Heme is an ancient biological cofactor required by nearly all organisms for cellular viability. By virtue of their intraerythrocytic lifestyle, Plasmodium parasites interact with heme as both a toxic by-product of large-scale hemoglobin catabolism and as an essential cofactor for their own metabolism. Understanding how parasites acquire and utilize heme will uncover fundamental adaptations evolved by parasites to survive within different host environments, and this understanding can be harnessed to develop new strategies to target this virulent pathogen. Below, we lay out key unresolved questions at the frontier of our understanding of heme acquisition and utilization by parasites.
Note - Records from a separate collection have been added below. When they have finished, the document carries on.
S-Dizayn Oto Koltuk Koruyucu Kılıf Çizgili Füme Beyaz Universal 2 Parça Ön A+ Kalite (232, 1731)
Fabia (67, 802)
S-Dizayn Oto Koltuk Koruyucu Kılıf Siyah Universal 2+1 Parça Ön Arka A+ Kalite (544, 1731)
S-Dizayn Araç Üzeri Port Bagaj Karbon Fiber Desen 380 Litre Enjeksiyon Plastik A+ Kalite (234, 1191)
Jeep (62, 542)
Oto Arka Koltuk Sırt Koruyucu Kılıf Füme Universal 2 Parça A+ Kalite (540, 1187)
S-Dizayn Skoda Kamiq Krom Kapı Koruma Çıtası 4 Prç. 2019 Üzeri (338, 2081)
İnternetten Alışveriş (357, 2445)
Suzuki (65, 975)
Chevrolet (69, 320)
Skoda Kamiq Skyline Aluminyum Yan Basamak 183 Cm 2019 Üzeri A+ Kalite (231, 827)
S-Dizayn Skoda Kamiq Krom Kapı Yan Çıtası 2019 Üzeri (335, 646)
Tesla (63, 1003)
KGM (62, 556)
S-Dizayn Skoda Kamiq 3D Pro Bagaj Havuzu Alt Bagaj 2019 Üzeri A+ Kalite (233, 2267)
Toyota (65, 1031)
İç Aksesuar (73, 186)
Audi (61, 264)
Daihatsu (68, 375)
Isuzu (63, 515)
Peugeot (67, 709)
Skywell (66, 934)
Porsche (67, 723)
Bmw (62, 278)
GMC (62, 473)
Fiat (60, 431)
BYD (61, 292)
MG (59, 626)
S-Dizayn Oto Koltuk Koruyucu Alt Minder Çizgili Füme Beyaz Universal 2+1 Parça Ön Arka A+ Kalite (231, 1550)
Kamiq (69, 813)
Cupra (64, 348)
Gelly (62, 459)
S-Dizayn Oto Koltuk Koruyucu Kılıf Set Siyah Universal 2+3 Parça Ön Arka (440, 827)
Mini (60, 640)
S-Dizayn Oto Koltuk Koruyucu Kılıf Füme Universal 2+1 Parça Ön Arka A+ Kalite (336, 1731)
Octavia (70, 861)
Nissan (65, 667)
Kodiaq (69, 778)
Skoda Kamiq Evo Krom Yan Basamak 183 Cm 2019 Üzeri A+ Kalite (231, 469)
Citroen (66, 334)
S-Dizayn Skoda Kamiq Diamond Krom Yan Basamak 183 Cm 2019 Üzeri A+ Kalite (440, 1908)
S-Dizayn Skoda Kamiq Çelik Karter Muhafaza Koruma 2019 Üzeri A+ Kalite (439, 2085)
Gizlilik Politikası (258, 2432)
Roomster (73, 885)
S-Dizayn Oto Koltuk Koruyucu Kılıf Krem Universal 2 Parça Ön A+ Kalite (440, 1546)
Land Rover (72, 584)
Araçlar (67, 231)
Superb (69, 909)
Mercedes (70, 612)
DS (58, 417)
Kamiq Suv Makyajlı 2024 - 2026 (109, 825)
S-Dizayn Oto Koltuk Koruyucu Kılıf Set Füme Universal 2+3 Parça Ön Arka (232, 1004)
How active is the parasite heme biosynthesis pathway during intraerythrocytic growth, and do endogenous Gly + succinyl CoA or exogenous serum ALA serve as the dominant precursor? What portion of mitochondrial heme is derived from synthesis versus scavenging?

If the parasite heme biosynthesis pathway is not required for blood-stage growth, why are pathway enzymes expressed in this stage?

What are the mechanisms involved in heme scavenging and trafficking in parasites?

What is the full extent of heme utilization by parasites? Is heme utilization unusually narrow and limited to mitochondrial cytochromes, or is there a broader landscape of noncanonical heme proteins lurking in the unannotated “dark matter” of the genome?